Codementor Events

Data Engineering in a Nutshell

Published Feb 26, 2021Last updated Apr 28, 2022
Data Engineering in a Nutshell

For many years, companies have been trying to adopt customer-centricity, but why do so many companies struggle to get customer-centricity right?
The volume, velocity, and variety of customer data that now exists overwhelm many organizations. Most companies don’t have the data orchestration strategy to segment and profile customers or lack the process and operational capabilities to target them with personalized communications and experiences. As analytics become progressively more important, data engineering has become a competitive edge and central to the technology initiatives, which boosts companies to successfully implement a customer-centric strategy.

Data Engineering Overview
As you develop data pipelines, remember the ultimate goal: to turn your data into useful information such as actionable analytics for business users and predictive models for data scientists. To do so, you must think about the journey your data will take through your data pipelines. Start by answering some fundamental questions:

  • What business questions do you want to answer?
  • What types of data will you be analyzing?
  • What kinds of schema do you need to define?
  • What types of data quality problems do you have?
  • What is the acceptable latency of your data?
  • Will you transform your data as you ingest it, or maintain it in a raw state and transform it later, for specific use cases?

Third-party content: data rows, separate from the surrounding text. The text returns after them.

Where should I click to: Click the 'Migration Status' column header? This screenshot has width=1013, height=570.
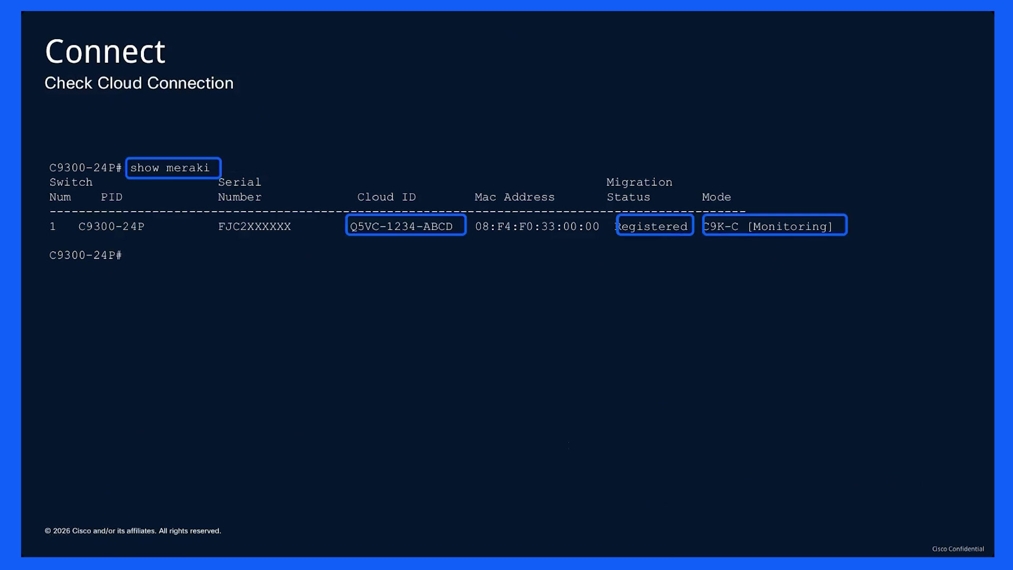click(x=639, y=189)
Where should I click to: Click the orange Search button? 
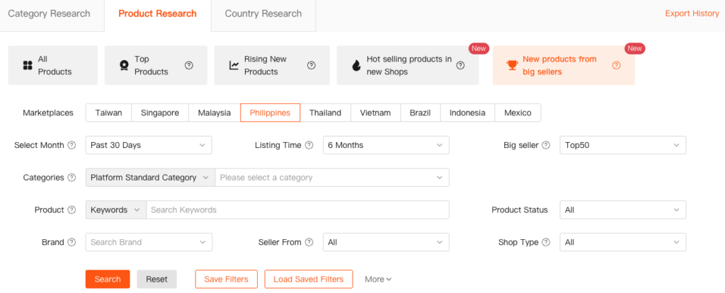(108, 279)
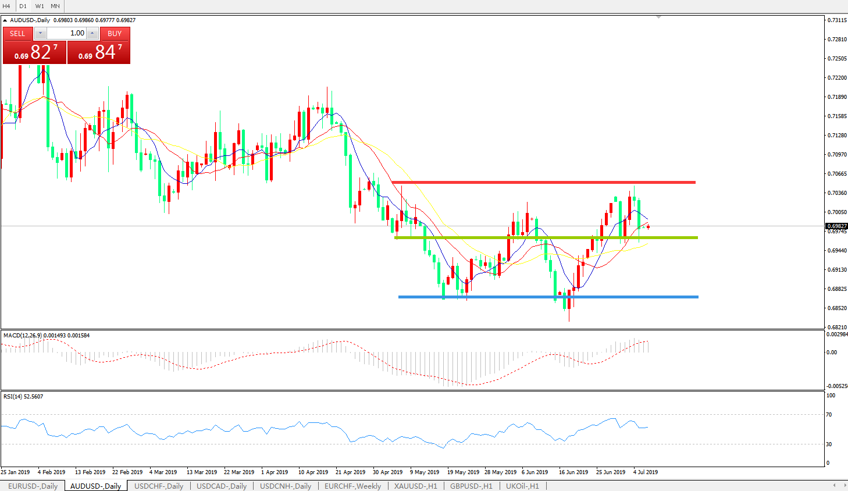The width and height of the screenshot is (848, 491).
Task: Open the USDCHF-,Daily chart tab
Action: (x=159, y=486)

Once you have answered these questions, you can determine what type of data pipeline you need, how frequently you need to update your data, and whether you should use data lakes, data warehouses, integration tools, or simply a cloud data platform to simplify the process of creating database interfaces, data ingestion procedures, and data transformation logic.

dtlakedw.png
photo by Guru99

Data engineering involves extracting data from various applications, devices, event streams, and databases. Where will it store?
For many companies, the answer is often a data warehouse or a data lake. Data lakes and data warehouses are both widely used for storing big data, but they are not interchangeable terms.

What is Data Lake?

  • Data lakes are scalable repositories that can store many types of data in raw and native forms, especially for semi-structured and unstructured data. To be truly useful, they must facilitate user-friendly exploration via popular methods such as SQL, automate routine data management activities, and support a range of analytics use cases.

What is Data Warehouse?

  • Data warehouses typically ingest and store only structured data, usually defined by a relational database schema. Raw data often needs to be transformed to conform to the schema. Modern data warehouses are optimized for processing thousands or even millions of queries per day, and can support specific business uses.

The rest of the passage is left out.